### PROVIDED MATERIAL ###

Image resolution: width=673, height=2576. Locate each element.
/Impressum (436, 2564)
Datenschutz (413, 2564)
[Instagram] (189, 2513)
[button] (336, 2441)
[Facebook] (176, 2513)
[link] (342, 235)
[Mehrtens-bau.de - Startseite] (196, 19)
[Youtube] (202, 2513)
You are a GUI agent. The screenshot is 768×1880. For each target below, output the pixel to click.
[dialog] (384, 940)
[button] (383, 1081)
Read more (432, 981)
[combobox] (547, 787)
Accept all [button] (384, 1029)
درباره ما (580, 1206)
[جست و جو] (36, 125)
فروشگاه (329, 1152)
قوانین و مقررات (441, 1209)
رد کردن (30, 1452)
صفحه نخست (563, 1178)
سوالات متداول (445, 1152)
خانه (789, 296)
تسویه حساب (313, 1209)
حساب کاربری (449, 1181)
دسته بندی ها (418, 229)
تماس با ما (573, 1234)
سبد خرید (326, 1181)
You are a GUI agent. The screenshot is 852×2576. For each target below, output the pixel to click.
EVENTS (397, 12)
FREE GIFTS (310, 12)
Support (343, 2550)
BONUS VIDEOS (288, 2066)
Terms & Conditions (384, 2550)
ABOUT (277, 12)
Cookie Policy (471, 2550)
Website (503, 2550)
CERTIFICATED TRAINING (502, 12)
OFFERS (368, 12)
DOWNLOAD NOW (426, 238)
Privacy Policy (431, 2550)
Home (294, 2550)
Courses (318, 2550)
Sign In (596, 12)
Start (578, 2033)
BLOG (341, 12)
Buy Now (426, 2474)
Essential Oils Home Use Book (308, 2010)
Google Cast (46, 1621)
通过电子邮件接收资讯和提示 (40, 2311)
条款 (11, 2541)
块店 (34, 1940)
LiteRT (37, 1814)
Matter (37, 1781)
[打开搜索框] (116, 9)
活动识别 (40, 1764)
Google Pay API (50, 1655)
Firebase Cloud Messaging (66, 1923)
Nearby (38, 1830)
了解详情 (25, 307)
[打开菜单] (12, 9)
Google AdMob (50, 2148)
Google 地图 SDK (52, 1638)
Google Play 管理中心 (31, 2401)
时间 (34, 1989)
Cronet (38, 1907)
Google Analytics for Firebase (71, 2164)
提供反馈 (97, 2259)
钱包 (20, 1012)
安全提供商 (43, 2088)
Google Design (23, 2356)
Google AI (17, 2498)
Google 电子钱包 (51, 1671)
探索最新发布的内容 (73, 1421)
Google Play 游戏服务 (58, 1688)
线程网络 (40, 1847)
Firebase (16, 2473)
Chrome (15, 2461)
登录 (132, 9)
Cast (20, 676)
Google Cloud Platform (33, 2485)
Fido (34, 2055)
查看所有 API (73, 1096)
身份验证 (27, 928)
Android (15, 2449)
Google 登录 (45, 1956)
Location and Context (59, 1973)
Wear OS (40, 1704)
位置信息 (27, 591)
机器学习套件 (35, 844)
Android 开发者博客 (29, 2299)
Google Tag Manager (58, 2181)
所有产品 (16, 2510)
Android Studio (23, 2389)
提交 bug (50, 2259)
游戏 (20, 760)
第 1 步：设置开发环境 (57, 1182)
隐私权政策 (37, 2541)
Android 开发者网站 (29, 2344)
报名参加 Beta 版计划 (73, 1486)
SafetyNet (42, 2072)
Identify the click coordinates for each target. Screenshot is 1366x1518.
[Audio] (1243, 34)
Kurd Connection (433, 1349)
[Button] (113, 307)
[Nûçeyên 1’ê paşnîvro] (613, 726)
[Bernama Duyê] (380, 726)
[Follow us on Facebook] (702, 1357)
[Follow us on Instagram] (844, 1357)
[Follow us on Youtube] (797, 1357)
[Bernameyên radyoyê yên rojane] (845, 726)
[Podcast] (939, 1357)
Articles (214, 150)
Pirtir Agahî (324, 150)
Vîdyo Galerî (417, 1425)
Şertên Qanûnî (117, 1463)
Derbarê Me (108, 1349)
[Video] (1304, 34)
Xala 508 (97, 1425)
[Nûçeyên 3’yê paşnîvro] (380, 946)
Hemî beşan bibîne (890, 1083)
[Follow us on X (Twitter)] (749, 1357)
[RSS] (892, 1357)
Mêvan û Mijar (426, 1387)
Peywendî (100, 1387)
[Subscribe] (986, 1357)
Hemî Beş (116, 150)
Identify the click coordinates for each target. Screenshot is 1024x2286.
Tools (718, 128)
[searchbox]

###

PROMPT = Wherever the line holding "Accept all [button] (384, 1029)" falls in the entries above, copy exactly from it through the line holding "Android Studio (23, 2389)", inclusive, and add nothing.

EXPECTED ANSWER =
Accept all [button] (384, 1029)
درباره ما (580, 1206)
[جست و جو] (36, 125)
فروشگاه (329, 1152)
قوانین و مقررات (441, 1209)
رد کردن (30, 1452)
صفحه نخست (563, 1178)
سوالات متداول (445, 1152)
خانه (789, 296)
تسویه حساب (313, 1209)
حساب کاربری (449, 1181)
دسته بندی ها (418, 229)
تماس با ما (573, 1234)
سبد خرید (326, 1181)
You are a GUI agent. The screenshot is 852×2576. For each target below, output the pixel to click.
EVENTS (397, 12)
FREE GIFTS (310, 12)
Support (343, 2550)
BONUS VIDEOS (288, 2066)
Terms & Conditions (384, 2550)
ABOUT (277, 12)
Cookie Policy (471, 2550)
Website (503, 2550)
CERTIFICATED TRAINING (502, 12)
OFFERS (368, 12)
DOWNLOAD NOW (426, 238)
Privacy Policy (431, 2550)
Home (294, 2550)
Courses (318, 2550)
Sign In (596, 12)
Start (578, 2033)
BLOG (341, 12)
Buy Now (426, 2474)
Essential Oils Home Use Book (308, 2010)
Google Cast (46, 1621)
通过电子邮件接收资讯和提示 (40, 2311)
条款 (11, 2541)
块店 (34, 1940)
LiteRT (37, 1814)
Matter (37, 1781)
[打开搜索框] (116, 9)
活动识别 (40, 1764)
Google Pay API (50, 1655)
Firebase Cloud Messaging (66, 1923)
Nearby (38, 1830)
了解详情 (25, 307)
[打开菜单] (12, 9)
Google AdMob (50, 2148)
Google 地图 SDK (52, 1638)
Google Play 管理中心 (31, 2401)
时间 (34, 1989)
Cronet (38, 1907)
Google Analytics for Firebase (71, 2164)
提供反馈 (97, 2259)
钱包 (20, 1012)
安全提供商 (43, 2088)
Google Design (23, 2356)
Google AI (17, 2498)
Google 电子钱包 (51, 1671)
探索最新发布的内容 (73, 1421)
Google Play 游戏服务 (58, 1688)
线程网络 (40, 1847)
Firebase (16, 2473)
Chrome (15, 2461)
登录 (132, 9)
Cast (20, 676)
Google Cloud Platform (33, 2485)
Fido (34, 2055)
查看所有 API (73, 1096)
身份验证 (27, 928)
Android (15, 2449)
Google 登录 (45, 1956)
Location and Context (59, 1973)
Wear OS (40, 1704)
位置信息 (27, 591)
机器学习套件 (35, 844)
Android 开发者博客 (29, 2299)
Google Tag Manager (58, 2181)
所有产品 (16, 2510)
Android Studio (23, 2389)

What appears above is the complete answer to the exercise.